買い取らずに勘気に触れれば、商会がなくなってもおかしくない。
大貴族のお忍びである可能性が高いことを悟り、ありったけの金貨を袋に詰めるように指示する。そして額をテーブルにすりつけて頭を下げ、令嬢の前に重たい袋を差し出した。
「こ、こちらで……精一杯でございます……!」
差し出された袋を興味なさそうに一瞥した令嬢は、そのまま袋を押し戻す。
「これは報酬よ、取っておきなさい」
「は、はい……?」
「これを資金に、用意して欲しいものがあるの」
銀色の髪を持つ悪魔的に美しい令嬢は、すみれ色の目を細めて笑った。
(フン……さすがは未来の大商会と、言ったところかしら)
優雅なティータイムを楽しみながら、ライラは鼻を鳴らした。
準備を待つために用意された部屋も、この着替えのドレスも、ギリギリではあるがライラのお眼鏡にかなう程度だ。みっともなく動揺はしていたが、目利きと仕入れは一級品。だからこそ、ここから数年もせずに人気の商会へと成り上がるのだろう。
「お嬢様、準備が整いました」
その声に目を向けると、商会長が頭を下げている。ライラは微笑み、部屋を後にする。
表へ出ると、大きな馬車が停まっている。車体には紋章こそないが、どこぞの貴族のものだったのか装飾もそこそこある。馬は二頭立てで質素ではあるが、それなりの貴族のお忍びだとしたらこんなものだろう。
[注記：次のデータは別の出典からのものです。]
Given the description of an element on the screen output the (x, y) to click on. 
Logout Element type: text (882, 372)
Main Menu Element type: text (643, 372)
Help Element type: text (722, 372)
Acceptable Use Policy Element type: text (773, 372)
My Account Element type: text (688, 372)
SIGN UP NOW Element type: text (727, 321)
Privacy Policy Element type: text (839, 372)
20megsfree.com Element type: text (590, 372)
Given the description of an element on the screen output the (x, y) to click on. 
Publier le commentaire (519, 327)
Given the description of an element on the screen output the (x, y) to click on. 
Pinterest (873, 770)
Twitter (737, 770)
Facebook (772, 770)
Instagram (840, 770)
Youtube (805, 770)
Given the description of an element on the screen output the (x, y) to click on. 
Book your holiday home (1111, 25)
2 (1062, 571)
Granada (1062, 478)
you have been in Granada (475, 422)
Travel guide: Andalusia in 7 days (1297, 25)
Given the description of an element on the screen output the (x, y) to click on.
馬の頭を撫でていた男を商会長が呼び寄せ、ライラの前に立たせる。
「こちらが御者です」
「ヒッポスって言いやす、どうぞよろしく」
気軽に手を上げて挨拶をした御者を、商会長が「バカッ!」と言って叩く。
「失礼しました……気のいい、誠実な男ではありますので」
「おうよ! 訳アリでも秘密は必ず守りますんで」
御者はドンッと胸を叩いて請け負う。まあ、こういう愚直そうな人間は意外に悪くない。脳裏にうっすらと某ポンコツ騎士を思い浮かべて、ライラは「よろしい」と頷く。
「以後、わたくしのことは『お嬢様』とお呼びなさい」
「ハハッ、随分と上等な言葉遣いさせられるもんだ! お城にでも行くんですかい?」
御者が笑うのに合わせて、ライラもにっこりと笑う。
「ええ、行き先は皇城よ」
一瞬の沈黙――その後、目を見開いた御者が大声で叫んだ。